**What the exercise asks**
Convert every line of the rows below into a JSON list of strings, with one string for each line and no blank lines.
***
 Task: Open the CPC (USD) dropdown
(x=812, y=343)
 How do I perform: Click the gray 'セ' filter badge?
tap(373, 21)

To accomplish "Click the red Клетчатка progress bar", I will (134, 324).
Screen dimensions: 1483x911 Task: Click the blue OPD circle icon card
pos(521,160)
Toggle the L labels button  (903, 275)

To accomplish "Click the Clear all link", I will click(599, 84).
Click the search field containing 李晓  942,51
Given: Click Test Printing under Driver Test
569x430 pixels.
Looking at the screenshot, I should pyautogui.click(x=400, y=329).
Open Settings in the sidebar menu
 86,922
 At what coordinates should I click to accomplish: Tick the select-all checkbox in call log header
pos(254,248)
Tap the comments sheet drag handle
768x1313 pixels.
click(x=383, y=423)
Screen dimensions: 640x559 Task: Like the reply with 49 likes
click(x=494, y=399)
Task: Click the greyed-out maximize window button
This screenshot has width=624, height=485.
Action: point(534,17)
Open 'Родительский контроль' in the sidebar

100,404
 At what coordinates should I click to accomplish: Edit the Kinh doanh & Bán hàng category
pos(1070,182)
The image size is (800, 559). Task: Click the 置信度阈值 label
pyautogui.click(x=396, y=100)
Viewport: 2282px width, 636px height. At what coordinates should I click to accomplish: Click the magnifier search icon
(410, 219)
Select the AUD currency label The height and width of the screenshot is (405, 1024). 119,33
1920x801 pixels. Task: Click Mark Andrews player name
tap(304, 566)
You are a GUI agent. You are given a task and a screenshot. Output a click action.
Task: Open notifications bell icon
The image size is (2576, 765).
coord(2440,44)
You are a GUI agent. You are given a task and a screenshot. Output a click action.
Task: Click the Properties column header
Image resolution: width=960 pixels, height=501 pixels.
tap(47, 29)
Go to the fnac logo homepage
***
**Reply to the task**
[
  " Task: Open the CPC (USD) dropdown",
  "(x=812, y=343)",
  " How do I perform: Click the gray 'セ' filter badge?",
  "tap(373, 21)",
  "To accomplish \"Click the red Клетчатка progress bar\", I will (134, 324).",
  "Screen dimensions: 1483x911 Task: Click the blue OPD circle icon card",
  "pos(521,160)",
  "Toggle the L labels button  (903, 275)",
  "To accomplish \"Click the Clear all link\", I will click(599, 84).",
  "Click the search field containing 李晓  942,51",
  "Given: Click Test Printing under Driver Test",
  "569x430 pixels.",
  "Looking at the screenshot, I should pyautogui.click(x=400, y=329).",
  "Open Settings in the sidebar menu",
  " 86,922",
  " At what coordinates should I click to accomplish: Tick the select-all checkbox in call log header",
  "pos(254,248)",
  "Tap the comments sheet drag handle",
  "768x1313 pixels.",
  "click(x=383, y=423)",
  "Screen dimensions: 640x559 Task: Like the reply with 49 likes",
  "click(x=494, y=399)",
  "Task: Click the greyed-out maximize window button",
  "This screenshot has width=624, height=485.",
  "Action: point(534,17)",
  "Open 'Родительский контроль' in the sidebar",
  "100,404",
  " At what coordinates should I click to accomplish: Edit the Kinh doanh & Bán hàng category",
  "pos(1070,182)",
  "The image size is (800, 559). Task: Click the 置信度阈值 label",
  "pyautogui.click(x=396, y=100)",
  "Viewport: 2282px width, 636px height. At what coordinates should I click to accomplish: Click the magnifier search icon",
  "(410, 219)",
  "Select the AUD currency label The height and width of the screenshot is (405, 1024). 119,33",
  "1920x801 pixels. Task: Click Mark Andrews player name",
  "tap(304, 566)",
  "You are a GUI agent. You are given a task and a screenshot. Output a click action.",
  "Task: Open notifications bell icon",
  "The image size is (2576, 765).",
  "coord(2440,44)",
  "You are a GUI agent. You are given a task and a screenshot. Output a click action.",
  "Task: Click the Properties column header",
  "Image resolution: width=960 pixels, height=501 pixels.",
  "tap(47, 29)",
  "Go to the fnac logo homepage"
]